=== Extrait du document ===
Prier consiste au contraire à entrer et à prendre part aux désirs mêmes du cœur
de Dieu, à travers les désirs que nous lui exprimons. Souvent, nous prions avec
une idée fausse de Dieu, comme s’il était extérieur à nos désirs, ou comme s’il
ne les connaissait pas lui-même. Le Christ nous met en garde contre cette
attitude : « Dans vos prières, ne rabâchez pas comme les païens (…), votre Père
sait bien ce qu’il vous faut avant que vous le lui demandiez » (Mt 6, 8).
La prière
nous fait découvrir la grandeur et la magnanimité du cœur de Dieu. Dieu
pourrait gouverner l’univers seul, mais de façon inimaginable, il veut que ses
créatures lui expriment d’abord leurs désirs dans la prière, afin qu’il
gouverne l’univers avec ses créatures. Lorsque nous prions, nous portons nos désirs
à Dieu afin qu’ils soient purifiés et agrandis, parce que c’est à travers eux
que Dieu veut agir et gouverner le monde.
Telle est la
seconde condition de l’efficacité de la prière. Celui qui prie ne doit pas
chercher à faire entrer Dieu dans sa petite vision des choses, mais il doit
accepter d’être introduit dans une vision Divine toujours plus grande que la
sienne. Parfois nous pensons que Dieu n’a pas exaucé notre prière, mais il peut
arriver qu’il l’ait exaucée de façon plus profonde que ce que nous imaginons.
Il y a de cela un exemple célèbre dans l’Ecriture. Paul avoue avoir demandé par
trois fois à Dieu de lui ôter une faiblesse présente dans sa chair – « une
écharde dans sa chair » –, mais le Seigneur lui a déclaré : « Ma grâce te
suffit : car la puissance se déploie dans la faiblesse » (2 Co 12, 9). Dieu a
répondu à Paul de façon beaucoup plus profonde et réaliste à ses désirs, en lui
donnant sa force Divine dans sa propre faiblesse.
La prière
est une épreuve parce qu’elle ne consiste pas à instrumentaliser Dieu pour le
mettre au service de nos projets, mais à le laisser nous travailler et à faire
entrer notre vie dans son ambition sur nous. Cela ne veut pas dire qu’il ne
faut pas demander à Dieu des petites choses, le pain quotidien, le mariage, la
guérison, la paix… Au contraire, il faut tout lui demander, même les choses les
plus insignifiantes. Dans ces petites choses, Dieu veut déployer sa force et sa
puissance, même si ce déploiement nous déroute et qu’il passe par nos
fragilités. « L’homme est un pauvre qui doit tout demander à Dieu » affirmait
le curé d’Ars.
=== Les données ===
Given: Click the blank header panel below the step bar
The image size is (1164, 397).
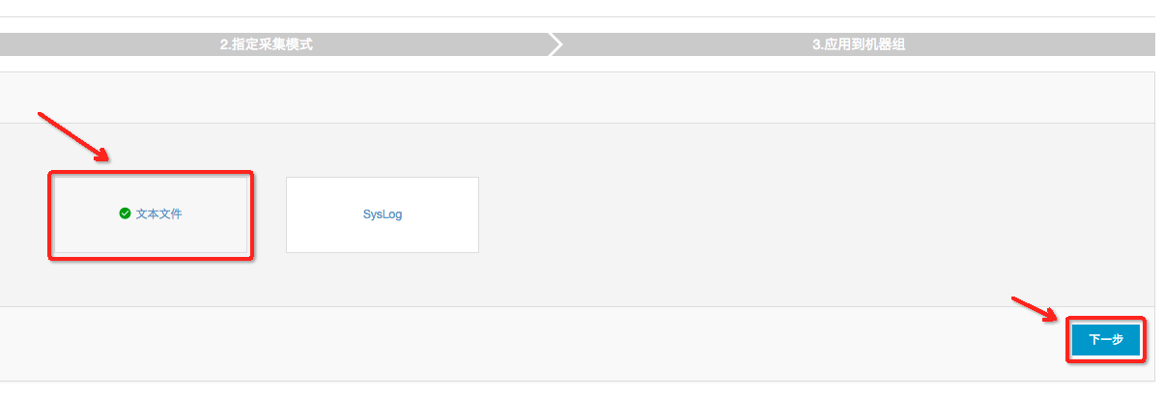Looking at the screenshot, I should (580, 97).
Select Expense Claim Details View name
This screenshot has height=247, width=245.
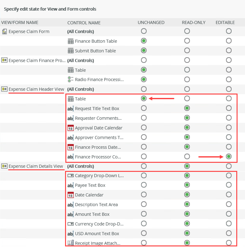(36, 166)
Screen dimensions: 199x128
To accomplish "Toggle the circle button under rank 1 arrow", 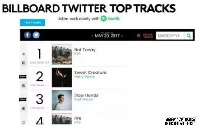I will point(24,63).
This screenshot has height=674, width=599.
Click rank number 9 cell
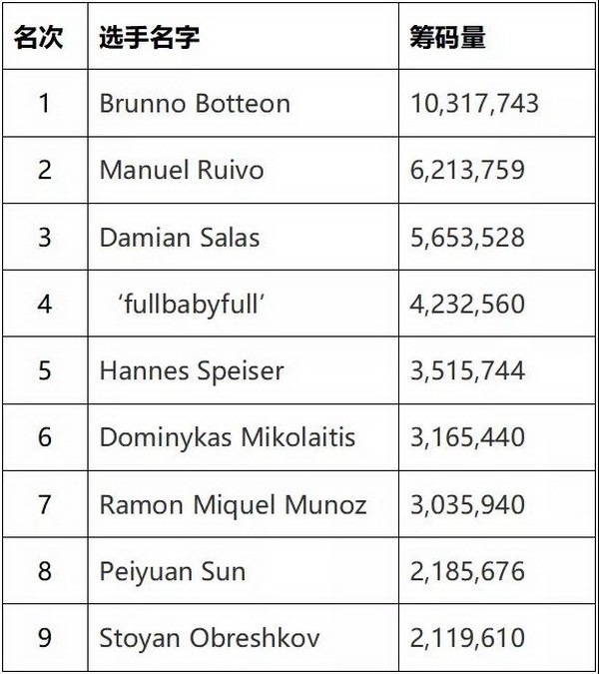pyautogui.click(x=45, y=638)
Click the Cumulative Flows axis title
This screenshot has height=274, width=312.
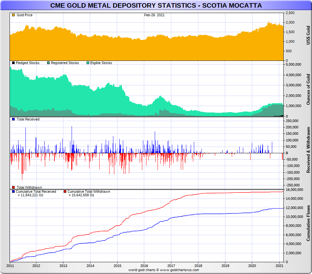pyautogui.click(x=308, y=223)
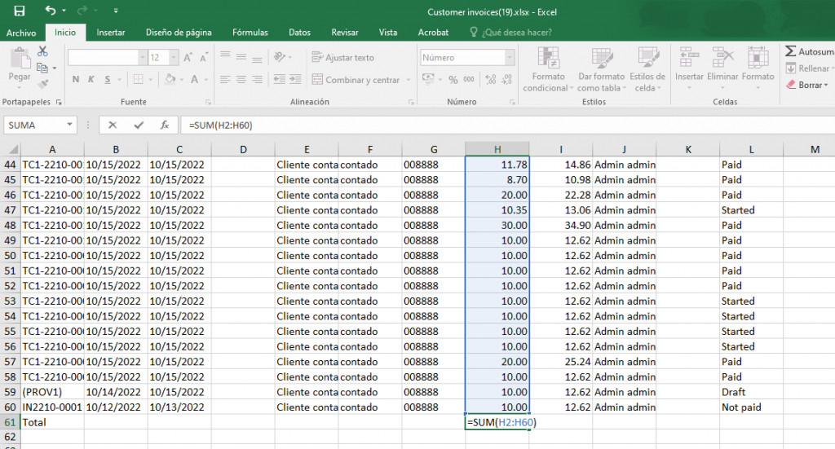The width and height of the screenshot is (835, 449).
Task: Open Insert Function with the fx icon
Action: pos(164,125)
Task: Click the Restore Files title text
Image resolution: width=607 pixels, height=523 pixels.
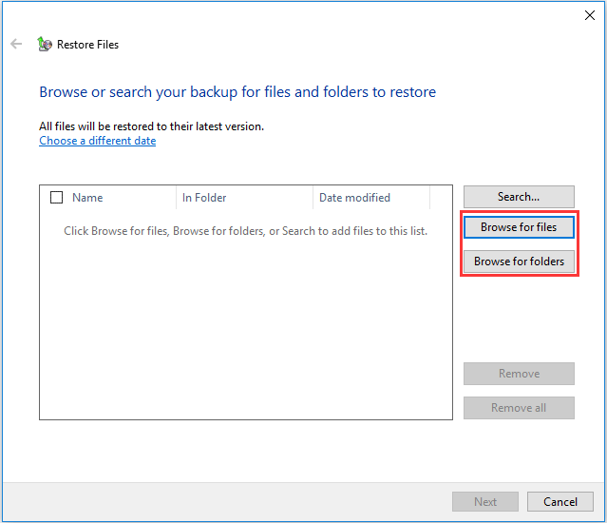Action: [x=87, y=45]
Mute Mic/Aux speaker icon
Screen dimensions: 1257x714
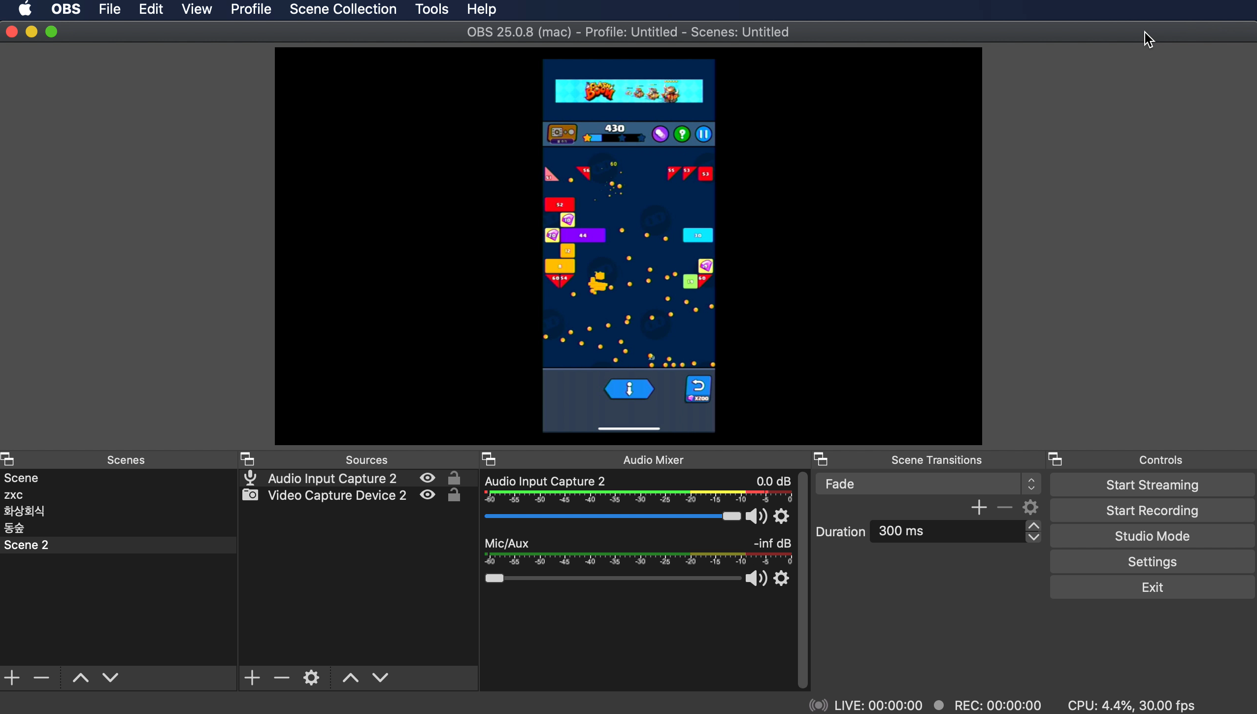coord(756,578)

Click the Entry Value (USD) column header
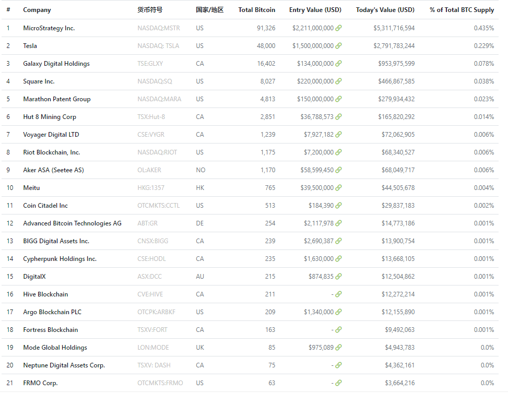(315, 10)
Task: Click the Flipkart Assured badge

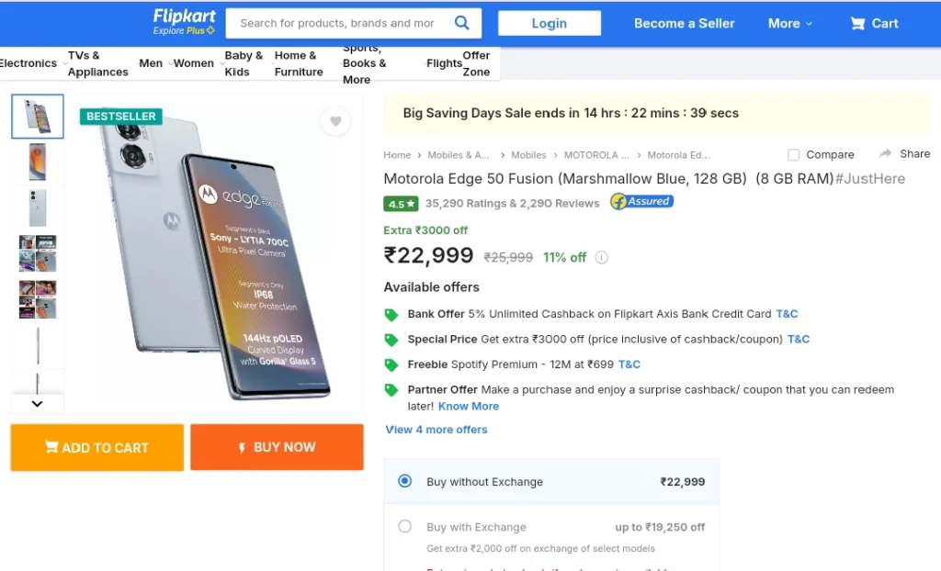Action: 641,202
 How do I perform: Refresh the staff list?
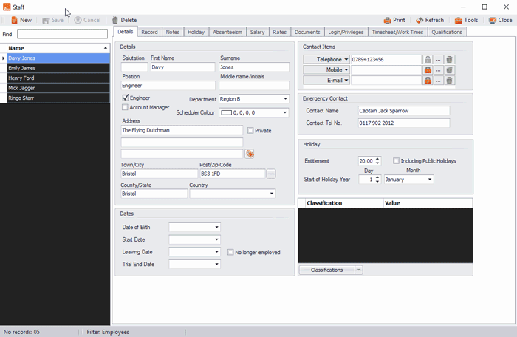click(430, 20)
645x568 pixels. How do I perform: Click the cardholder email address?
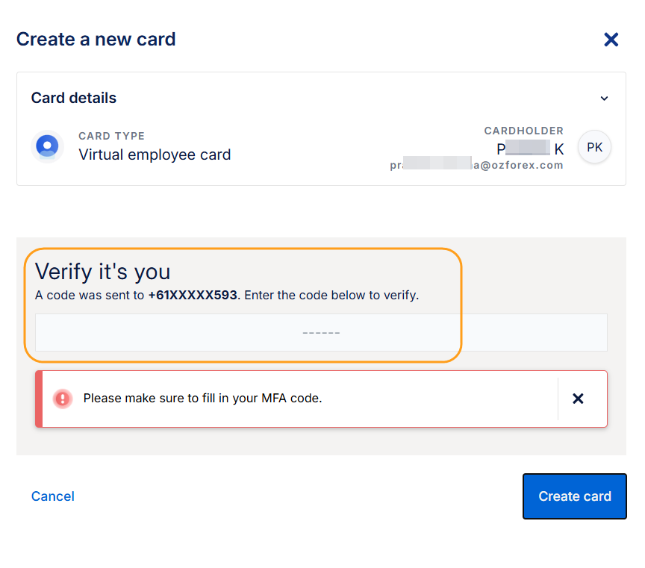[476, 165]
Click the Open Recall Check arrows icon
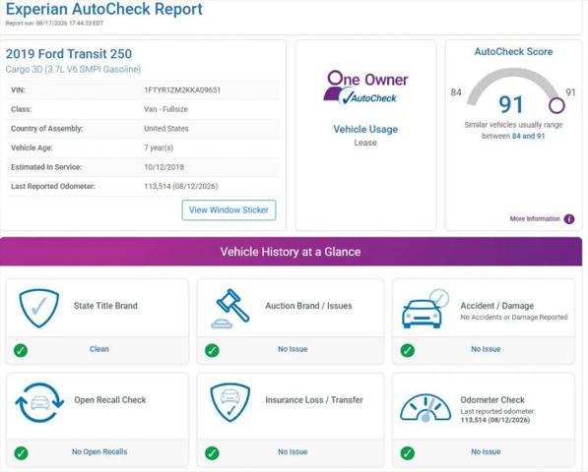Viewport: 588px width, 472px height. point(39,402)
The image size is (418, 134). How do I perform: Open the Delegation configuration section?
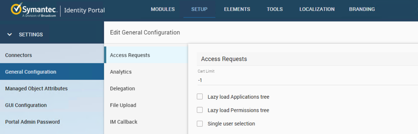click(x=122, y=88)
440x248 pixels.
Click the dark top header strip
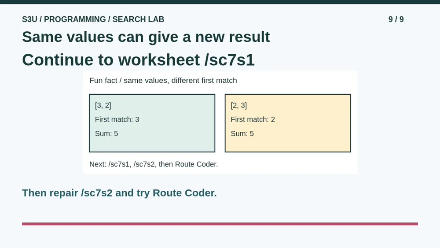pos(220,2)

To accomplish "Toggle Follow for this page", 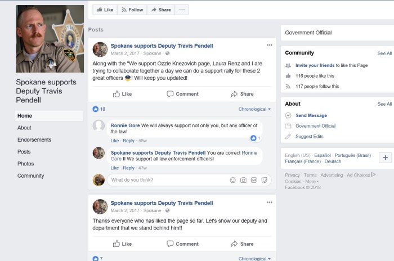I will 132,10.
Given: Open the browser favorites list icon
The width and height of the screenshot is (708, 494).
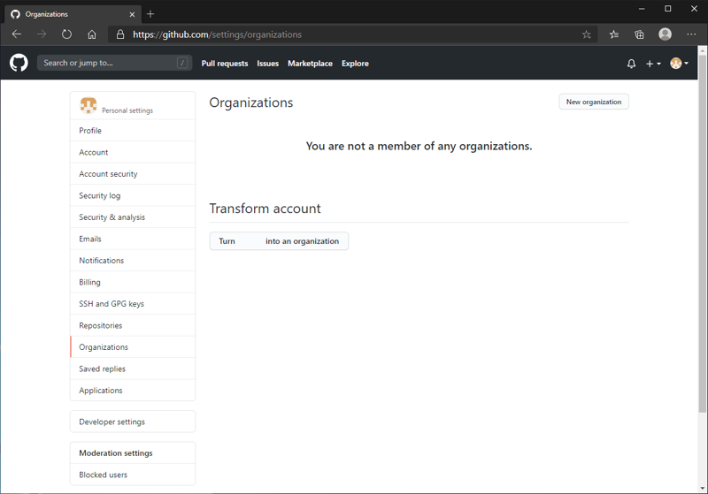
===
- Liste des tâches -
[1] Trouvez dans la liste toutes les lignes qui contiennent le mot « pixels » et recopiez-les. Respectez les majuscules et les minuscules.
[2] Poursuivez le passage sur la prière à partir de sa dernière phrase.

- Corrigé des exercices -
[1]
Image resolution: width=607 pixels, height=523 pixels.
645x568 pixels. How do I perform: Click the cardholder email address?
440x248 pixels.

[2]
UNE
PRIÈRE QUI NOUS ENGAGE
Puisque par
la prière nous coopérons à l’intention de Dieu qui veut gouverner le monde avec
nous, nous pouvons entrevoir une troisième condition pour que notre prière soit
efficace. Il faut que cette prière nous engage nous-mêmes, afin que Dieu puisse
d’abord la réaliser à travers nous.
« Tu
demandes la paix » nous dit Dieu, « très bien je commence par toi » ; « tu
demandes la conversion de ton frère », « très bien, je commence par toi » ; «
tu demandes la guérison de tes proches », « je passe d’abord par ton engagement
». Dieu n’a pas besoin de conseillers qui lui disent ce qu’il doit faire, mais
il cherche avant tout des amis qui portent les mêmes désirs que lui, et à travers
qui il peut passer pour gouverner le monde.
Parfois dans
nos prières, nous donnons des instructions à Dieu afin qu’il réalise un miracle
à l’extérieur de nous. Le premier miracle aux yeux de Dieu, c’est d’abord
nous-mêmes.
Prier
consiste à se rendre disponible à Dieu pour qu’il puisse changer le monde en commençant
par nous. Saint Thomas d’Aquin résume ainsi les conditions d’une prière efficace
: qu’elle nous engage nous-mêmes, qu’elle nous fasse entrer dans la grandeur du
désir de Dieu qui veut nous sauver, et que cette prière soit confiante et persévérante
jusqu’à l’extrême par-delà nos faiblesses et notre péché.